REQUIREMENT ▸ Set the entries down once more, exactly as they are worded.

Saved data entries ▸

------------

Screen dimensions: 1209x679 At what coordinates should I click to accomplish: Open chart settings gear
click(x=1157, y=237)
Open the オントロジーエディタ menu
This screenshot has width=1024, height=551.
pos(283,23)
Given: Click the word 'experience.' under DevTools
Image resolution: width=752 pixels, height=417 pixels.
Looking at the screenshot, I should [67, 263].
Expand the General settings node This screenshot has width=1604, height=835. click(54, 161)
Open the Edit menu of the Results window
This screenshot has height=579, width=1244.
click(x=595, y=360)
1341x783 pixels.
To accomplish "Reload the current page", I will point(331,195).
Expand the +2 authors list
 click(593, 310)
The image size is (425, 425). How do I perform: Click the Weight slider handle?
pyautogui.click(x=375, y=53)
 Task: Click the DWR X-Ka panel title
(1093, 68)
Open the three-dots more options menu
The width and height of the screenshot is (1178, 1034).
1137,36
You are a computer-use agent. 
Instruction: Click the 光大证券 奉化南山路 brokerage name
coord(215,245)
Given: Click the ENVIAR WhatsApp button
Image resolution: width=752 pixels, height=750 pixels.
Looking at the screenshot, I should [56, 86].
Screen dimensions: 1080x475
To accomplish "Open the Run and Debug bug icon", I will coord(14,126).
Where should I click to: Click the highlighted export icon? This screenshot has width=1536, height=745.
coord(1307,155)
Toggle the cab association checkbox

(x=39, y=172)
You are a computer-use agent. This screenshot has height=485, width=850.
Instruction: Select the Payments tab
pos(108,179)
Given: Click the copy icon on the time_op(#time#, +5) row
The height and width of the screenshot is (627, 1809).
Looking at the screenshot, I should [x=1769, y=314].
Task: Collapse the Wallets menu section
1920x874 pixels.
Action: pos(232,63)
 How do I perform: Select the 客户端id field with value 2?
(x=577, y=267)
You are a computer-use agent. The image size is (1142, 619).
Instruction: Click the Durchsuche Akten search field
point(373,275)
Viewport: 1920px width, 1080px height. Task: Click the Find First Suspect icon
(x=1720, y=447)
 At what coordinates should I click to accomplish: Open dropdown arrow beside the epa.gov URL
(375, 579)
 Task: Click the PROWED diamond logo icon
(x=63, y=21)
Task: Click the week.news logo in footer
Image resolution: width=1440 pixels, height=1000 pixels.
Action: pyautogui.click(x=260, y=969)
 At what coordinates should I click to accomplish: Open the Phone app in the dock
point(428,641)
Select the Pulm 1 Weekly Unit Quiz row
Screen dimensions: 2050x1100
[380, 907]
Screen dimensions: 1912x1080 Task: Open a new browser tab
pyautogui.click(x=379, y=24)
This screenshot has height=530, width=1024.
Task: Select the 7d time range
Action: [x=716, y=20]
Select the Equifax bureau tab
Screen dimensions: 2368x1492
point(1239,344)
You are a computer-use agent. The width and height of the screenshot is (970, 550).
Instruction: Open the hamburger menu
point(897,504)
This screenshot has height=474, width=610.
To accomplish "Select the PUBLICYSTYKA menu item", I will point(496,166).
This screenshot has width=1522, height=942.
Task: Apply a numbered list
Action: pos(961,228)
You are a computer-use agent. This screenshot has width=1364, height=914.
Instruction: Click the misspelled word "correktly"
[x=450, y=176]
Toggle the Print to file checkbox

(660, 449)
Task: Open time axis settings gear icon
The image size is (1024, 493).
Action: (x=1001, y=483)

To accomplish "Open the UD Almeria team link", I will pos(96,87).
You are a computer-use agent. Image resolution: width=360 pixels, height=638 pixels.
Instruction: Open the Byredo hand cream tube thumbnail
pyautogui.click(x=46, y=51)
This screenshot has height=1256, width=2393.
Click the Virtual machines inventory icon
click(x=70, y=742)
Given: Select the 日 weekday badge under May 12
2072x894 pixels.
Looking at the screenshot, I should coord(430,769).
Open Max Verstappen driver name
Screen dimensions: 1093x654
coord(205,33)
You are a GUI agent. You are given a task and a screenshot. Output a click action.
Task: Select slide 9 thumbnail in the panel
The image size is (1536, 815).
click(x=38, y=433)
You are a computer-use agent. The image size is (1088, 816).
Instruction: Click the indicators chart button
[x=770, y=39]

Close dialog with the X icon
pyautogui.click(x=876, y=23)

------------

TASK OUTPUT ▸
Screen dimensions: 1209x679 At what coordinates should I click to accomplish: Open chart settings gear
click(x=1157, y=237)
Open the オントロジーエディタ menu
This screenshot has width=1024, height=551.
pos(283,23)
Given: Click the word 'experience.' under DevTools
Image resolution: width=752 pixels, height=417 pixels.
Looking at the screenshot, I should [67, 263].
Expand the General settings node This screenshot has width=1604, height=835. click(54, 161)
Open the Edit menu of the Results window
This screenshot has height=579, width=1244.
click(x=595, y=360)
1341x783 pixels.
To accomplish "Reload the current page", I will point(331,195).
Expand the +2 authors list
 click(593, 310)
The image size is (425, 425). How do I perform: Click the Weight slider handle?
pyautogui.click(x=375, y=53)
 Task: Click the DWR X-Ka panel title
(1093, 68)
Open the three-dots more options menu
The width and height of the screenshot is (1178, 1034).
1137,36
You are a computer-use agent. 
Instruction: Click the 光大证券 奉化南山路 brokerage name
coord(215,245)
Given: Click the ENVIAR WhatsApp button
Image resolution: width=752 pixels, height=750 pixels.
Looking at the screenshot, I should [56, 86].
Screen dimensions: 1080x475
To accomplish "Open the Run and Debug bug icon", I will coord(14,126).
Where should I click to: Click the highlighted export icon? This screenshot has width=1536, height=745.
coord(1307,155)
Toggle the cab association checkbox

(x=39, y=172)
You are a computer-use agent. This screenshot has height=485, width=850.
Instruction: Select the Payments tab
pos(108,179)
Given: Click the copy icon on the time_op(#time#, +5) row
The height and width of the screenshot is (627, 1809).
Looking at the screenshot, I should [x=1769, y=314].
Task: Collapse the Wallets menu section
1920x874 pixels.
Action: pos(232,63)
 How do I perform: Select the 客户端id field with value 2?
(x=577, y=267)
You are a computer-use agent. The image size is (1142, 619).
Instruction: Click the Durchsuche Akten search field
point(373,275)
Viewport: 1920px width, 1080px height. Task: Click the Find First Suspect icon
(x=1720, y=447)
 At what coordinates should I click to accomplish: Open dropdown arrow beside the epa.gov URL
(375, 579)
 Task: Click the PROWED diamond logo icon
(x=63, y=21)
Task: Click the week.news logo in footer
Image resolution: width=1440 pixels, height=1000 pixels.
Action: pyautogui.click(x=260, y=969)
 At what coordinates should I click to accomplish: Open the Phone app in the dock
point(428,641)
Select the Pulm 1 Weekly Unit Quiz row
Screen dimensions: 2050x1100
[380, 907]
Screen dimensions: 1912x1080 Task: Open a new browser tab
pyautogui.click(x=379, y=24)
This screenshot has height=530, width=1024.
Task: Select the 7d time range
Action: [x=716, y=20]
Select the Equifax bureau tab
Screen dimensions: 2368x1492
point(1239,344)
You are a computer-use agent. The width and height of the screenshot is (970, 550).
Instruction: Open the hamburger menu
point(897,504)
This screenshot has height=474, width=610.
To accomplish "Select the PUBLICYSTYKA menu item", I will point(496,166).
This screenshot has width=1522, height=942.
Task: Apply a numbered list
Action: pos(961,228)
You are a computer-use agent. This screenshot has width=1364, height=914.
Instruction: Click the misspelled word "correktly"
[x=450, y=176]
Toggle the Print to file checkbox

(660, 449)
Task: Open time axis settings gear icon
The image size is (1024, 493).
Action: (x=1001, y=483)

To accomplish "Open the UD Almeria team link", I will pos(96,87).
You are a computer-use agent. Image resolution: width=360 pixels, height=638 pixels.
Instruction: Open the Byredo hand cream tube thumbnail
pyautogui.click(x=46, y=51)
This screenshot has height=1256, width=2393.
Click the Virtual machines inventory icon
click(x=70, y=742)
Given: Select the 日 weekday badge under May 12
2072x894 pixels.
Looking at the screenshot, I should coord(430,769).
Open Max Verstappen driver name
Screen dimensions: 1093x654
coord(205,33)
You are a GUI agent. You are given a task and a screenshot. Output a click action.
Task: Select slide 9 thumbnail in the panel
The image size is (1536, 815).
click(x=38, y=433)
You are a computer-use agent. The image size is (1088, 816).
Instruction: Click the indicators chart button
[x=770, y=39]

Close dialog with the X icon
pyautogui.click(x=876, y=23)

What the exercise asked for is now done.